Inpainting paradigm cannot change product attributes: Unmasked product areas are strictly preserved, making it impossible to follow instructions like "change a full bottle to an empty one" that require modifying the product's state, color, or style.
Text accuracy still limited by base model: Despite precise coordinates, SimplePoster's overall text quality is only slightly better than SeedEdit 3.0 (which uses only coarse prompts). Authors believe further improvements require stronger multilingual pre-training.
Weaker visual aesthetics: The focus on clarity in e-commerce data leads to visual appeal lagging behind Gemini / SeedEdit, with less diverse compositions and backgrounds.

vs. PosterMaker (Prev. SOTA): Both have the same task setup (product + boxes + prompts). PosterMaker relies on ControlNet for structural constraints, OCR features for text, and an extension detector as a reward model. SimplePoster cuts these, using only full-parameter fine-tuning for extension and CPE for text. Ours offers a minimalist architecture, zero extra inference cost, single-stage training, and 98.7% SPR vs. 85.3%, though it depends on good segmentation and cannot edit the product itself.
vs. General Editing Models (SeedEdit / Gemini / FLUX-Kontext / GPT-4o): These follow the text-to-image framework with reference images and text prompts, lacking explicit subject preservation mechanisms (SPR only 28–55%) and relying on coarse text descriptions for positioning.
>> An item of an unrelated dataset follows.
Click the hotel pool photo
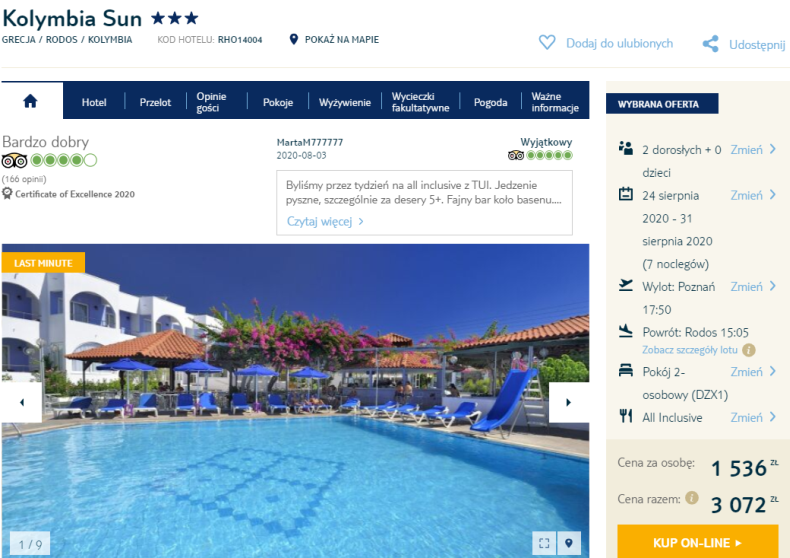This screenshot has height=558, width=790. click(295, 401)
SimplePoster's inpainting + CPE excels in fidelity and positioning, though general models require no explicit masks and have higher visual aesthetics.
vs. Visual Text Generation (AnyText / GlyphControl etc.): These generally depend on glyph images or character-level OCR feature injection. SimplePoster achieves geometry-aware text with a coordinate formula + RoPE, requiring no glyph/OCR input, making it lighter and capable of single-stage cross-lingual adaptation.

Rating¶

Novelty: ⭐⭐⭐⭐ While individual components aren't new (full-parameter tuning, RoPE coordinates), the insight to diagnose domain gap as the cause of extension and replace the entire external suite with zero-cost CPE is highly insightful.
Experimental Thoroughness: ⭐⭐⭐⭐⭐ Main experiments cover 6 strong baselines and 4 evaluation dimensions, with a complete ablation for extension elimination and additional validation for data efficiency and cross-lingual generalization.
Writing Quality: ⭐⭐⭐⭐⭐ The "diagnosis before design" narrative is clear and solidly argues why the simple method suffices.
Value: ⭐⭐⭐⭐⭐ Establishes a strong, minimalist new baseline for product poster generation; open-sourcing code/models/benchmarks provides high industrial value.